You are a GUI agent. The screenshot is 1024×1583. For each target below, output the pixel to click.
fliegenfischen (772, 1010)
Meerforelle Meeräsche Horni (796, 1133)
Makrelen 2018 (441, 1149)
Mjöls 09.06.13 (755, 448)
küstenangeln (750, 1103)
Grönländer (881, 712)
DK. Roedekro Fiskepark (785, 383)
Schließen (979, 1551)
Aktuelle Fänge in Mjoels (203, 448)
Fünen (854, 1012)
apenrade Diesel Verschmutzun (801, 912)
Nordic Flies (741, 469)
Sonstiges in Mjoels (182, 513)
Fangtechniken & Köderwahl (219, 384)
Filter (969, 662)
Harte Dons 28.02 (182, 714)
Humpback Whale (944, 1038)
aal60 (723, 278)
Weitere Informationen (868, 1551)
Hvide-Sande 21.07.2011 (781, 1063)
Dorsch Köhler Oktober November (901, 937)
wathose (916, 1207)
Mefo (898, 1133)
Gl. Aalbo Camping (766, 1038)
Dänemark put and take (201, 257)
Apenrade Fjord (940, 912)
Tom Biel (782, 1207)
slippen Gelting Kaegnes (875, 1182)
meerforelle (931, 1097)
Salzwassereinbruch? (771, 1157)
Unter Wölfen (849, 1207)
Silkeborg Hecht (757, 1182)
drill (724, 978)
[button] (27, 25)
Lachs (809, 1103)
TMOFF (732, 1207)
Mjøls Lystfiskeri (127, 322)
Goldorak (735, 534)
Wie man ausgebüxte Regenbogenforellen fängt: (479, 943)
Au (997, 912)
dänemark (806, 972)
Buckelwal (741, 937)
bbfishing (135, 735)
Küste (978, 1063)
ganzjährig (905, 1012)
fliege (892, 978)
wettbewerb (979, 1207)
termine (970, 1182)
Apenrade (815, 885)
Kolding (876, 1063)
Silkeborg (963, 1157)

_____

**Assignment**
The reply should hold only the lines of the listing above starting at the line containing "Mefo (898, 1133)" and ending at the line containing "Apenrade (815, 885)", exactly as written.

**Completed task**
Mefo (898, 1133)
Gl. Aalbo Camping (766, 1038)
Dänemark put and take (201, 257)
Apenrade Fjord (940, 912)
Tom Biel (782, 1207)
slippen Gelting Kaegnes (875, 1182)
meerforelle (931, 1097)
Salzwassereinbruch? (771, 1157)
Unter Wölfen (849, 1207)
Silkeborg Hecht (757, 1182)
drill (724, 978)
[button] (27, 25)
Lachs (809, 1103)
TMOFF (732, 1207)
Mjøls Lystfiskeri (127, 322)
Goldorak (735, 534)
Wie man ausgebüxte Regenbogenforellen fängt: (479, 943)
Au (997, 912)
dänemark (806, 972)
Buckelwal (741, 937)
bbfishing (135, 735)
Küste (978, 1063)
ganzjährig (905, 1012)
fliege (892, 978)
wettbewerb (979, 1207)
termine (970, 1182)
Apenrade (815, 885)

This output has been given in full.